§ Required work
The response should be the data again, identical in every line.
Start of Records provided
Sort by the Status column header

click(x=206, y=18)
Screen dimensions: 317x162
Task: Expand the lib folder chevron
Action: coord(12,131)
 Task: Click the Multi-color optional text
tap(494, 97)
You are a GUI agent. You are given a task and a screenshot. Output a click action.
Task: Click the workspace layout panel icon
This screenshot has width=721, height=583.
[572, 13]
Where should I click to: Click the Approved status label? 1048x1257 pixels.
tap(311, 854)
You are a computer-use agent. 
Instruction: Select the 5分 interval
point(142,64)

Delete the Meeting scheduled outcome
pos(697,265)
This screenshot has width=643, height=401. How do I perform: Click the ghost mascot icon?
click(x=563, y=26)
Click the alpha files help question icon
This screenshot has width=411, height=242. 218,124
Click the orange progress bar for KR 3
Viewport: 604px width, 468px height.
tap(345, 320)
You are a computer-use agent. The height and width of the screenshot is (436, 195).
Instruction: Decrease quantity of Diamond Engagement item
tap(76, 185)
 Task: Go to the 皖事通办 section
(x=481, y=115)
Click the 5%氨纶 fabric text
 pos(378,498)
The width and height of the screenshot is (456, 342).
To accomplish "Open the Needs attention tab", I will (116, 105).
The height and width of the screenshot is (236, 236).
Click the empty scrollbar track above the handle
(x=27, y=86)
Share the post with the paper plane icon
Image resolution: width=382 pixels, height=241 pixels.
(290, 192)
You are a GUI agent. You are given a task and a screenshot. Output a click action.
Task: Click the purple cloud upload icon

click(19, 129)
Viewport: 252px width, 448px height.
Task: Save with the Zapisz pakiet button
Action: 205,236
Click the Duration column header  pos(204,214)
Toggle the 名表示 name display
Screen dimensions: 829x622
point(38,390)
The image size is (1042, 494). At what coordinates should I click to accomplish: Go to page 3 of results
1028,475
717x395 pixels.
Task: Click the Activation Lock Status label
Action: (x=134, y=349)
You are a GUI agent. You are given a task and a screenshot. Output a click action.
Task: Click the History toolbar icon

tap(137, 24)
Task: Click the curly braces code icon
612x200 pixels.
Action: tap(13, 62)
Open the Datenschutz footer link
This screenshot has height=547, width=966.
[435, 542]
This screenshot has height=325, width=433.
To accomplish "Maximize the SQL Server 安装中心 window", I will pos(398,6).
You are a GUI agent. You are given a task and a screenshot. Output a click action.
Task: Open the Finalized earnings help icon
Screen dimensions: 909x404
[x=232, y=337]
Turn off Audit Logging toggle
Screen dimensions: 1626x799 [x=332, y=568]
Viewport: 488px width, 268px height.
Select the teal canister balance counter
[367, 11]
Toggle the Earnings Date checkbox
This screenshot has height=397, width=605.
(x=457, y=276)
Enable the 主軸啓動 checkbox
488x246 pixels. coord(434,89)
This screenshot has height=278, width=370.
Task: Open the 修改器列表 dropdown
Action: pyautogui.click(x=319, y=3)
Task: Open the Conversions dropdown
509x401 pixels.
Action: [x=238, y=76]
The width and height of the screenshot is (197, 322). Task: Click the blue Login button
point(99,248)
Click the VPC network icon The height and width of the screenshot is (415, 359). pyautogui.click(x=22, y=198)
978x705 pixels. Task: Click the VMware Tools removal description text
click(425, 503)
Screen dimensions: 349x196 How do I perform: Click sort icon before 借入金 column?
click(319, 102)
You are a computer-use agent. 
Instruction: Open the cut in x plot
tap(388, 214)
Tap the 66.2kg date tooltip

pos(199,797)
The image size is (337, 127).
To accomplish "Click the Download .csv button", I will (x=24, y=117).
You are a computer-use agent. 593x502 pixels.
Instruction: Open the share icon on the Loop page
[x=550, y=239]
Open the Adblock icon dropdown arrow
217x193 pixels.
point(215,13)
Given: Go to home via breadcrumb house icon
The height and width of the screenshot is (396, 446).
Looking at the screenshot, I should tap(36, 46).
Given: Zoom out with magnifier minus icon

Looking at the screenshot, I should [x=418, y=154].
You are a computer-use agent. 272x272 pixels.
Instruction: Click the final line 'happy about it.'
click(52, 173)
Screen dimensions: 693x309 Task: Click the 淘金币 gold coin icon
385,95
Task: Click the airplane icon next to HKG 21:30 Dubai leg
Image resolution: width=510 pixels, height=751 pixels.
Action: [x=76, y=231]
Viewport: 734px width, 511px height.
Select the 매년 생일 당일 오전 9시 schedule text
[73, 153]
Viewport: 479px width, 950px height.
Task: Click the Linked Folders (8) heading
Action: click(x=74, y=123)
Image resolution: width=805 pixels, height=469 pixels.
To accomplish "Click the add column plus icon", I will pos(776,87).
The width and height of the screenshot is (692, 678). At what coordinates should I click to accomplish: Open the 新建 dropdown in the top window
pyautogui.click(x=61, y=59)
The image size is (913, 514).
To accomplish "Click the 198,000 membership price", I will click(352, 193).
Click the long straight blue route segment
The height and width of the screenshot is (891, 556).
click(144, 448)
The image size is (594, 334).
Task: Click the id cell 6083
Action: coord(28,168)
End of Records provided
§ Task result
Sort by the Status column header

click(x=206, y=18)
Screen dimensions: 317x162
Task: Expand the lib folder chevron
Action: coord(12,131)
 Task: Click the Multi-color optional text
tap(494, 97)
You are a GUI agent. You are given a task and a screenshot. Output a click action.
Task: Click the workspace layout panel icon
This screenshot has width=721, height=583.
[572, 13]
Where should I click to: Click the Approved status label? 1048x1257 pixels.
tap(311, 854)
You are a computer-use agent. 
Instruction: Select the 5分 interval
point(142,64)

Delete the Meeting scheduled outcome
pos(697,265)
This screenshot has width=643, height=401. How do I perform: Click the ghost mascot icon?
click(x=563, y=26)
Click the alpha files help question icon
This screenshot has width=411, height=242. 218,124
Click the orange progress bar for KR 3
Viewport: 604px width, 468px height.
tap(345, 320)
You are a computer-use agent. The height and width of the screenshot is (436, 195).
Instruction: Decrease quantity of Diamond Engagement item
tap(76, 185)
 Task: Go to the 皖事通办 section
(x=481, y=115)
Click the 5%氨纶 fabric text
 pos(378,498)
The width and height of the screenshot is (456, 342).
To accomplish "Open the Needs attention tab", I will (116, 105).
The height and width of the screenshot is (236, 236).
Click the empty scrollbar track above the handle
(x=27, y=86)
Share the post with the paper plane icon
Image resolution: width=382 pixels, height=241 pixels.
(290, 192)
You are a GUI agent. You are given a task and a screenshot. Output a click action.
Task: Click the purple cloud upload icon

click(19, 129)
Viewport: 252px width, 448px height.
Task: Save with the Zapisz pakiet button
Action: 205,236
Click the Duration column header  pos(204,214)
Toggle the 名表示 name display
Screen dimensions: 829x622
point(38,390)
The image size is (1042, 494). At what coordinates should I click to accomplish: Go to page 3 of results
1028,475
717x395 pixels.
Task: Click the Activation Lock Status label
Action: (x=134, y=349)
You are a GUI agent. You are given a task and a screenshot. Output a click action.
Task: Click the History toolbar icon

tap(137, 24)
Task: Click the curly braces code icon
612x200 pixels.
Action: tap(13, 62)
Open the Datenschutz footer link
This screenshot has height=547, width=966.
[435, 542]
This screenshot has height=325, width=433.
To accomplish "Maximize the SQL Server 安装中心 window", I will pos(398,6).
You are a GUI agent. You are given a task and a screenshot. Output a click action.
Task: Open the Finalized earnings help icon
Screen dimensions: 909x404
[x=232, y=337]
Turn off Audit Logging toggle
Screen dimensions: 1626x799 [x=332, y=568]
Viewport: 488px width, 268px height.
Select the teal canister balance counter
[367, 11]
Toggle the Earnings Date checkbox
This screenshot has height=397, width=605.
(x=457, y=276)
Enable the 主軸啓動 checkbox
488x246 pixels. coord(434,89)
This screenshot has height=278, width=370.
Task: Open the 修改器列表 dropdown
Action: pyautogui.click(x=319, y=3)
Task: Open the Conversions dropdown
509x401 pixels.
Action: [x=238, y=76]
The width and height of the screenshot is (197, 322). Task: Click the blue Login button
point(99,248)
Click the VPC network icon The height and width of the screenshot is (415, 359). pyautogui.click(x=22, y=198)
978x705 pixels. Task: Click the VMware Tools removal description text
click(425, 503)
Screen dimensions: 349x196 How do I perform: Click sort icon before 借入金 column?
click(319, 102)
You are a computer-use agent. 
Instruction: Open the cut in x plot
tap(388, 214)
Tap the 66.2kg date tooltip

pos(199,797)
The image size is (337, 127).
To accomplish "Click the Download .csv button", I will (x=24, y=117).
You are a computer-use agent. 593x502 pixels.
Instruction: Open the share icon on the Loop page
[x=550, y=239]
Open the Adblock icon dropdown arrow
217x193 pixels.
point(215,13)
Given: Go to home via breadcrumb house icon
The height and width of the screenshot is (396, 446).
Looking at the screenshot, I should tap(36, 46).
Given: Zoom out with magnifier minus icon

Looking at the screenshot, I should [x=418, y=154].
You are a computer-use agent. 272x272 pixels.
Instruction: Click the final line 'happy about it.'
click(52, 173)
Screen dimensions: 693x309 Task: Click the 淘金币 gold coin icon
385,95
Task: Click the airplane icon next to HKG 21:30 Dubai leg
Image resolution: width=510 pixels, height=751 pixels.
Action: [x=76, y=231]
Viewport: 734px width, 511px height.
Select the 매년 생일 당일 오전 9시 schedule text
[73, 153]
Viewport: 479px width, 950px height.
Task: Click the Linked Folders (8) heading
Action: click(x=74, y=123)
Image resolution: width=805 pixels, height=469 pixels.
To accomplish "Click the add column plus icon", I will pos(776,87).
The width and height of the screenshot is (692, 678). At what coordinates should I click to accomplish: Open the 新建 dropdown in the top window
pyautogui.click(x=61, y=59)
The image size is (913, 514).
To accomplish "Click the 198,000 membership price", I will click(352, 193).
Click the long straight blue route segment
The height and width of the screenshot is (891, 556).
click(144, 448)
The image size is (594, 334).
Task: Click the id cell 6083
Action: coord(28,168)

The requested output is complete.